#### Excerpt to read

Do as I do

RElational Leadership

Relational Leadership
Walter C. Wright
Paternoster Press, 2002, 230pp.

Walter Wright has collected a range of helpful leadership wisdom into this book on Christian leadership. The sources he draws upon include secular leadership material, his own experience (which includes over a decade as President of Regent College, Vancouver), and the Bible—in particular Jude, Philemon and Colossians.

Those seeking a thorough biblical exposition on leadership may be disappointed. Those after a good dose of wise insights into key areas of effective Christian leadership will be well pleased.

Wright uses the way Paul deals with the return of Onesimus to Philemon, the master he stole from and deserted, as an example of how relationships are used in leadership to bring about Gods’ purposes. Jude is used primarily as an outline of what leaders ought not be like … clouds without rain, caring only for themselves, holding out hope but have nothing to offer. They promise leadership but care only for themselves.

‘Leadership’ is defined by Wright as a “relationship of influence—a transforming relationship in which the leader invests in the growth and development of the followers, empowering them to become what God has gifted them to be”. A recurring theme is the need for the leader to be the model of behaviour for those he seeks to lead. It raises a good question for us : if the people you lead were each following your example (eg. in personal godliness, hospitality, in evangelism), would your organisation be on the path to the vision you have set? As the Americans say—leaders have to walk the talk!

I was impressed with the character of the man Wright reveals himself to be. His preparedness to engage in the hard work of making his organisation effective in a sinful world is a great encouragement. He is prepared to use himself as an example of the good and the bad in leadership, showing us his leadership tools in practice.

Wright has a passion for exercising good stewardship, and does not see this as being in conflict with the Spirit of God being in our midst. “I do not believe these are mutually exclusive. In fact, I believe that by definition a Christian organisations must be both”.

Dataset entries:

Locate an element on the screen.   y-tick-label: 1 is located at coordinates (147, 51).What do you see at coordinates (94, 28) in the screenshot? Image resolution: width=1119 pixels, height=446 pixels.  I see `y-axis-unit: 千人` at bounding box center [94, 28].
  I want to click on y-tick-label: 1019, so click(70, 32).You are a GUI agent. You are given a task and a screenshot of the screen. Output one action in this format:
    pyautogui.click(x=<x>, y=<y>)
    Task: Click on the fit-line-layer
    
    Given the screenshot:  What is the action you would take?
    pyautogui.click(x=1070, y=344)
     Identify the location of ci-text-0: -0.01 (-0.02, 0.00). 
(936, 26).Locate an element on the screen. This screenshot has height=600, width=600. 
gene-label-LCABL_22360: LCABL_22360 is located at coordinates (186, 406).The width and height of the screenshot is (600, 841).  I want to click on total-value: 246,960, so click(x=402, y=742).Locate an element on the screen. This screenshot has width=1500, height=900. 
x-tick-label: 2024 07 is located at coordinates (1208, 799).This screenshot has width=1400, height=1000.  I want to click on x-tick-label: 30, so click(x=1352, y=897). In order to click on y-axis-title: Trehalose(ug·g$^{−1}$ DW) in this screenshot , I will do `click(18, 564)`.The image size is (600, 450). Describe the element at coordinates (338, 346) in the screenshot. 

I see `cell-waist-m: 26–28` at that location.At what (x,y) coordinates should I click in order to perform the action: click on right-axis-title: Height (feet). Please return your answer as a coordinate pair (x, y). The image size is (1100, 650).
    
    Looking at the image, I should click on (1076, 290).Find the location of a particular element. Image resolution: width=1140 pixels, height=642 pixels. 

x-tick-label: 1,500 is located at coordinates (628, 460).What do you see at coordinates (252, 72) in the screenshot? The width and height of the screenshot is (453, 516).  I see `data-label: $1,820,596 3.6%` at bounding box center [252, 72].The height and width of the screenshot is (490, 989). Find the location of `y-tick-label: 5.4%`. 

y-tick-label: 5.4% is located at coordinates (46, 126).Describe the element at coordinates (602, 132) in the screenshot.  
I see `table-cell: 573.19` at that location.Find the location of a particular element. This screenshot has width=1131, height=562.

#### Assignment
In the review of Relational Leadership above, which three books of the Bible does Wright draw on in particular?

#### Solution to this exercise
Jude, Philemon and Colossians.